:: PROBLEM DETAILS ::
Select, from the data, each line where "background" occurs.

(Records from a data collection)

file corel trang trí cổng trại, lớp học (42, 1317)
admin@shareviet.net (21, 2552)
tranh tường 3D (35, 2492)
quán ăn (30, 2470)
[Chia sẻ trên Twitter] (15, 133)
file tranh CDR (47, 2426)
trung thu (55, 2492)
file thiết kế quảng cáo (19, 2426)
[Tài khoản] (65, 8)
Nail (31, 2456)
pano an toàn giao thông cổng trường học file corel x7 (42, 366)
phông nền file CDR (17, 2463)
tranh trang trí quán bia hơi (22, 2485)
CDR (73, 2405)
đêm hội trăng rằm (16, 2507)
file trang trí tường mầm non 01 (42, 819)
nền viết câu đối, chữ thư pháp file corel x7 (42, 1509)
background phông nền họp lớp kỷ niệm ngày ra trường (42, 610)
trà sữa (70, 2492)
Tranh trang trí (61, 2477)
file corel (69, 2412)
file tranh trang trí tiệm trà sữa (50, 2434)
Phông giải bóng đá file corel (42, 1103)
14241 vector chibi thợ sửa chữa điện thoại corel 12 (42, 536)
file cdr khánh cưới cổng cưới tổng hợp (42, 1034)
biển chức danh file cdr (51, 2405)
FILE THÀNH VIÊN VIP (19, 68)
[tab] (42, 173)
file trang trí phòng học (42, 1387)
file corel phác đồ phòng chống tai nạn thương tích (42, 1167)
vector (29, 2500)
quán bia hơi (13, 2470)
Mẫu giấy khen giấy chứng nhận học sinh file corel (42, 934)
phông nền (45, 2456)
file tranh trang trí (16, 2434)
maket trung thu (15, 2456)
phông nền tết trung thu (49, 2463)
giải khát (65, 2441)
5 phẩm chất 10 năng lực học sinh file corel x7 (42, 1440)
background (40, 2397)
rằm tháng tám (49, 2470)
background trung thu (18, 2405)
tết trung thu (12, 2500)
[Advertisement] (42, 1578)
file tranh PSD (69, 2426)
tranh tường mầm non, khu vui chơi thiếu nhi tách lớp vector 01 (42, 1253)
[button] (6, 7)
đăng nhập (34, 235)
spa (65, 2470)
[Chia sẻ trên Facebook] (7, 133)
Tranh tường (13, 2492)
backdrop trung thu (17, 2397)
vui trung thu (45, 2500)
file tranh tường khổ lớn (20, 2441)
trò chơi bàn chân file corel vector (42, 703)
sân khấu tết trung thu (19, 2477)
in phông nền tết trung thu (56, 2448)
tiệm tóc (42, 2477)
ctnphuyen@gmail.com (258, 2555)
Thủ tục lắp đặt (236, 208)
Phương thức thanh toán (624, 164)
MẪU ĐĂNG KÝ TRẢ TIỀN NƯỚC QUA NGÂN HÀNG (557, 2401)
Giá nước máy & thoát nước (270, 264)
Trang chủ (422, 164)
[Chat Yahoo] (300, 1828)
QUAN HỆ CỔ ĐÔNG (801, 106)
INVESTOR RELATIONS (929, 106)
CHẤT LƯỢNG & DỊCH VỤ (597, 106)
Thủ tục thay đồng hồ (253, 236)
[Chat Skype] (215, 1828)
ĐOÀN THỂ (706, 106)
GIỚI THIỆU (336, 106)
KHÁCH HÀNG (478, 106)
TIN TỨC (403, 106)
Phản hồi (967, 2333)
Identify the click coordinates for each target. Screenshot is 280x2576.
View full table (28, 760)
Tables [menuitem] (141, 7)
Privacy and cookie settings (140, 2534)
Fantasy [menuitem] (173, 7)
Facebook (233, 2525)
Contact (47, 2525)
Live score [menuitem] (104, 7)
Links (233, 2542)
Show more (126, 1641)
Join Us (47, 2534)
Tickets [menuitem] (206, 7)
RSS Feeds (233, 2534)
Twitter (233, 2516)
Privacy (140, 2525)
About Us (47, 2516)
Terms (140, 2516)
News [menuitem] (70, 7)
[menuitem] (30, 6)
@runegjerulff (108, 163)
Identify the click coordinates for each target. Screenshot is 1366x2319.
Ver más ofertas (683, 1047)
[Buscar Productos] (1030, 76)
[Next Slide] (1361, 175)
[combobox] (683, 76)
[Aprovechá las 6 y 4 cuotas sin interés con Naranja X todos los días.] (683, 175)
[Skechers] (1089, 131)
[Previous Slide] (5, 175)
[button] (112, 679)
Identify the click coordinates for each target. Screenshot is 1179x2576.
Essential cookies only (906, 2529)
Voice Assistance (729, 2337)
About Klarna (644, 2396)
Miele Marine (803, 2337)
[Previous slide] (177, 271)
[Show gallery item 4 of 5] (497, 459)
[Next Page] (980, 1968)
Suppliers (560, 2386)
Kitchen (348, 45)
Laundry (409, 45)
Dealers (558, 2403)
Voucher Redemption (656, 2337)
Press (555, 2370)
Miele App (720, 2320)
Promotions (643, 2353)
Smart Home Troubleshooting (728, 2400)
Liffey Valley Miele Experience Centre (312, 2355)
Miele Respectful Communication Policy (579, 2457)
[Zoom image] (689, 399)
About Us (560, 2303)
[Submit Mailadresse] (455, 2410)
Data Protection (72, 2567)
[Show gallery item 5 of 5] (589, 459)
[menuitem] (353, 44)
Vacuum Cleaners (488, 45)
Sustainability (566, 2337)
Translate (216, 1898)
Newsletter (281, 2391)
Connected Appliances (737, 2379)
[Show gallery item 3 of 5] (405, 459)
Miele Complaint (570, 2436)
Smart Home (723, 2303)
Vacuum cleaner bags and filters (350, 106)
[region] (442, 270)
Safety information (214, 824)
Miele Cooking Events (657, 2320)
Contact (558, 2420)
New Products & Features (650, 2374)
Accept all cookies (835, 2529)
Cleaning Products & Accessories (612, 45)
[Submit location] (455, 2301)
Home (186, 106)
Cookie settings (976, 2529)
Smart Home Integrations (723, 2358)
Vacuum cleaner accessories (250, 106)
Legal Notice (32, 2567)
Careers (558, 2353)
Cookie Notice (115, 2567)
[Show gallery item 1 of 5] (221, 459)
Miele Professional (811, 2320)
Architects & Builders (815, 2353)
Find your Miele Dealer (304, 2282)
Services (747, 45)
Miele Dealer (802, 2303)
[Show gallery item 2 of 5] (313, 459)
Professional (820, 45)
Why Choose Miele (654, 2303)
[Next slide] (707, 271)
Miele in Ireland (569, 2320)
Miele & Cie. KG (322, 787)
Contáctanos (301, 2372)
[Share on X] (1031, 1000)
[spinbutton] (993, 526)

:: EXERCISE RESPONSE ::
background phông nền họp lớp kỷ niệm ngày ra trường (42, 610)
background (40, 2397)
background trung thu (18, 2405)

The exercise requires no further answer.